Under the slogan that the amendment to the law is a frontal attack on the rule of law, the PP took a step forward yesterday and asked the Constitutional Court to prevent the vote. In parallel, the conservative block of the CGPJ intends to force an extraordinary plenary session to avoid having to apply the reform, which if there are no unforeseen events will be definitively approved next week in the Senate.

The first to pronounce will have to be the Constitutional itself. The Núñez Feijóo party requested yesterday that the agreements adopted for the processing of these reforms be annulled. To this end, he demanded that very precautionary measures be adopted to prevent the reform of the law from being voted on, which makes it unnecessary to have a three-fifth majority of the members of the body of judges to elect the Constitutional magistrates and removes the court from guarantees the power to give conformity to the suitability of the chosen magistrates.

The president of the court, Pedro González-Trevijano – with his mandate expired since June – yesterday called an extraordinary and urgent plenary session for this morning with the aim of analyzing the appeal presented by the PP, under the presentation of the conservative Enrique Arnaldo. Government sources strongly criticize this decision and see in this decision an attempt by the Constitutional Court to interfere without power. Within the body there are also discrepancies on how and when this matter should be resolved. The PP plan is that the reform cannot even be voted on. Precisely, one of the parts that affect the reform is the suppression of the placet that the candidates to the TC must pass before their official appointment as magistrates. Given the notices of the conservative majority of the court that there would be no placet if the Government appointed two magistrates without waiting for the two that the CGPJ must appoint, the Executive opted to reform the norm. For the Socialists, there is an interest of the conservative block of the Judiciary to avoid the appointments and maintain their majorities.

Parallel to the movement of the PP and the TC, the conservative members of the governing body of the judges once again demanded from their acting president, Rafael Mozo, an extraordinary plenary session to appoint their two magistrates for the Constitutional Court, after he had already rejected a previous request in this sense on Tuesday because it was not accompanied by the name and curriculum of the candidates. Yesterday they solved it so as not to leave room for maneuver for Mozo, who must now speak again.
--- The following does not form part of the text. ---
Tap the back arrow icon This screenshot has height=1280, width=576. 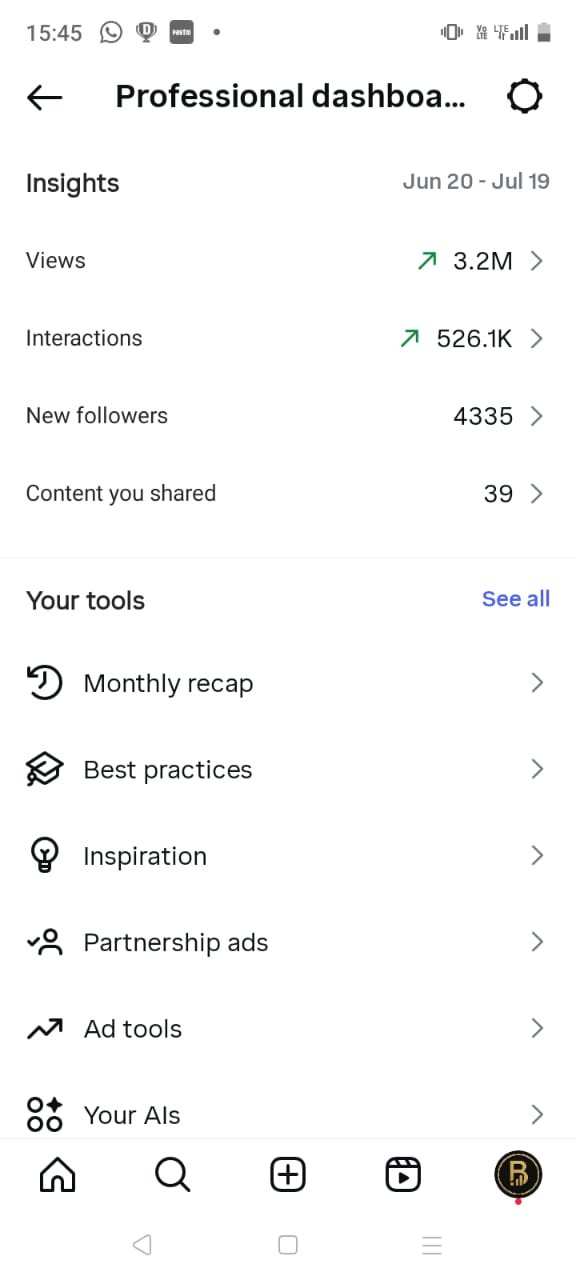click(x=45, y=97)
Until then, the conservatives had avoided putting names on the table, but their strategy was blown up with the changes proposed via an amendment to the Penal Code reform by the PSOE and UP. Now they want to force a plenary session before these modifications come into force to prevent the candidate of the progressives, José Manuel Bandrés, from coming out ahead.

Until now, the candidates can only be appointed by a majority of three fifths, which forces the two blocks to agree to come up with two names. The reform allows there to be a simple majority – the one with the most votes comes out – and also prevents a member from voting for more than one candidate. With this change, the progressives would get Bandrés elected.
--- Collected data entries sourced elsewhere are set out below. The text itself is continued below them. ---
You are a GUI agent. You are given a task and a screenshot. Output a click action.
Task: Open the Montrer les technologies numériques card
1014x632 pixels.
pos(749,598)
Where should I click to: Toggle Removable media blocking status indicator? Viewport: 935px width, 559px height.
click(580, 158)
And therein lies the reason for the maneuvers of the conservatives. What they have done has been to present two candidates, César Tolosa and Pablo Lucas, both magistrates of the Contentious-Administrative Chamber of the Supreme Court – the first is the current president of the chamber. Lucas is progressive, and with that what they are looking for is for him to be elected instead of Bandrés, on suspicion that the latter is the government candidate. Based on current balances within the Council, the Conservatives only need one progressive member to join Lucas’s choice.